Shirley Kaufman's Threshold
  Threshold.
Shirley Kaufman.
Copper Canyon Press, 2003.
142 pages, $12 (paperback).
ISBN: 1556591926.

Shirley Kaufman's work is an attempt to restore the reader's senses, to bring back our ability to take pleasure in small things. Closely observed and keenly felt, her latest book, Threshold, is filled with the finely-honed details of life. Kaufman's work as a translator, mainly of poems originally in Hebrew, has helped sharpen her eye for language and how it works. She sums up part of her poetic process in "Little love poem" this way:

    I collect these words
like coins
        in the bowls of beggars

they add up to
        just enough to
keep going

Originally from the United States, Kaufman has lived in Israel for the past thirty years. The poems in Threshold also range from Seattle to Jerusalem in its subjects and concerns, from the "projective verse" style poems of its opening movement to later sections dealing with family and long-term love, Biblical figures (Adam, Rachel, Jacob) and the poet's role as historian and witness. While there is a love of life and the things of this world in her work, there is always sadness, a haunted sense lurking behind Kaufman's poetry. Even a New Year's celebration at the millennium causes her to reflect:

the twenty-first century
            nothing
but sparks and flashes
            collapsed
into dust

    too many zeros
ending with smoke

Quietly political, Kaufman's work does not take sides in the conflicts in Israel or anywhere—"good guys / bad / what's the difference / if everyone fights" she writes—her work comes down very strongly in support of humanity, and the lives of those caught up in the meshes of violence. Resonant and deeply satisfying, Threshold is a solid, serious and ultimately moving work by a consummate and compassionate professional.

= = = =

▶ **Set of tasks**
1. Answer these questions about the Threshold review:
(a) Which press published Threshold?
(b) From what language did Kaufman mainly translate poems?
(c) For how long has Kaufman lived in Israel?
2. Return, word for word, the part of the Threshold review that opens with the words containing "the twenty-first century" and closes with "and compassionate professional.".

▶ **Given material**
= = = =

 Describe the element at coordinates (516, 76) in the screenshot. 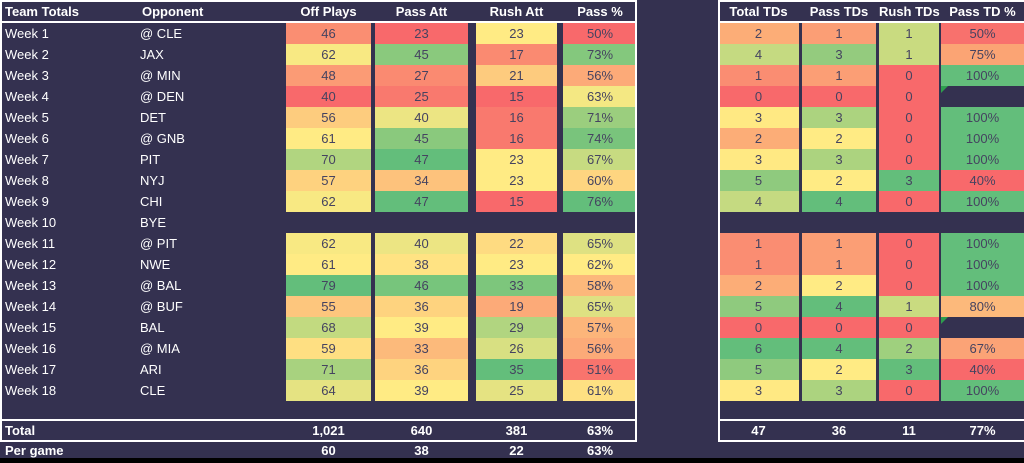

I see `rush-att-cell: 21` at that location.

= = = =

▶ **List of solutions**
1.
(a) Copper Canyon Press
(b) Hebrew
(c) The past thirty years

2.
the twenty-first century
            nothing
but sparks and flashes
            collapsed
into dust

    too many zeros
ending with smoke

Quietly political, Kaufman's work does not take sides in the conflicts in Israel or anywhere—"good guys / bad / what's the difference / if everyone fights" she writes—her work comes down very strongly in support of humanity, and the lives of those caught up in the meshes of violence. Resonant and deeply satisfying, Threshold is a solid, serious and ultimately moving work by a consummate and compassionate professional.